---- EXCERPT

Signet Jewelers Ltd. (Ratner Group 1949–1993 then Signet Group plc to September 2008) is, as of 2025, the world's largest retailer of diamond jewellery. The company is domiciled in Bermuda and headquartered in Akron, Ohio through the Fairlawn suburb, and is listed on the New York Stock Exchange. The group operates in the middle-market jewellery segment and holds number one positions in the US, Canada, and UK speciality jewellery markets. Certain brands, like Ernest Jones in the UK, operate in the upper middle market. Signet Jewelers owns and operates the companies Blue Nile, Zales, Kay Jewelers, Jared, JamesAllen.com, and others.

==History==
The group was founded in 1949 and grew organically before expanding rapidly through a series of acquisitions in the late 1980s and early 1990s. It was formerly known as the Ratner Group and was run by Gerald Ratner.

The company moved its primary stock market listing from the London to the New York Stock Exchange on 11 September 2008, changing its name to Signet Jewelers Limited in the process. The firm moved its country of domicile from the United Kingdom to Bermuda on the same day, although it retains headquarters in Akron, Ohio. In 2012, Signet acquired ULTRA Diamonds and converted most of ULTRA stores to Jared Vault & Kay Jewelers Outlets.

In February 2014, Signet Jewelers Ltd. agreed to buy Zale Corporation, with Zale shareholders receiving US$21 a share in cash in $1.4 billion deal. This merger created a $6.2 billion firm.

In July 2017, Virginia Drosos was appointed CEO of Signet, replacing Mark Light, who had been CEO since October 2014. A month later it was announced that Signet agreed to buy R2Net, owner of online jewellery retailer James Allen, for $328 million. The company announced the sale of its revolving credit portfolio to Alliance Data Systems and Genesis Financial Solutions that same year.

--------

§ **WORK INSTRUCTION 1**
From the Signet Jewelers excerpt, extract word for word the part that opens with the words containing "The company moved" and closes with "a $6.2 billion firm.".
§ **WORK INSTRUCTION 2**
Continue the Signet Jewelers excerpt from the point where it stops.
The material after this point is separate from the Signet Jewelers excerpt.

---- DATA BELOW

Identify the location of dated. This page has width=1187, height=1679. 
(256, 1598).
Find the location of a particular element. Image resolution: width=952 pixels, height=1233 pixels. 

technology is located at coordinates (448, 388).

--------

§ **ANSWER BOX 1**
The company moved its primary stock market listing from the London to the New York Stock Exchange on 11 September 2008, changing its name to Signet Jewelers Limited in the process. The firm moved its country of domicile from the United Kingdom to Bermuda on the same day, although it retains headquarters in Akron, Ohio. In 2012, Signet acquired ULTRA Diamonds and converted most of ULTRA stores to Jared Vault & Kay Jewelers Outlets.

In February 2014, Signet Jewelers Ltd. agreed to buy Zale Corporation, with Zale shareholders receiving US$21 a share in cash in $1.4 billion deal. This merger created a $6.2 billion firm.

§ **ANSWER BOX 2**
During the 2020 COVID-19 pandemic in the United Kingdom, Signet announced it would not reopen 80 of its UK stores after the shutdown. In the United States, following mandatory temporary closures of stores due to the pandemic, online sales rose 58 percent to $1.2 billion during the fiscal year ended on January 30, 2021, compared to the previous year. Total sales, however, fell 15 percent to $5.2 billion. To operate more efficiently, CFO Joan Hilson stated the company plans on reducing the hours of operation for stores outside of malls and adjusting staffing depending on foot traffic, as well as eliminating costs through its supply chain. The company planned to close around 100 of its bricks-and-mortar stores in 2021 in an ongoing effort to reduce their reliance on mall-based locations and focus more on online distribution.

==Operations==
As of February 2018, Signet operated 2,960 stores in the United States, United Kingdom, Canada, Republic of Ireland, and Channel Islands.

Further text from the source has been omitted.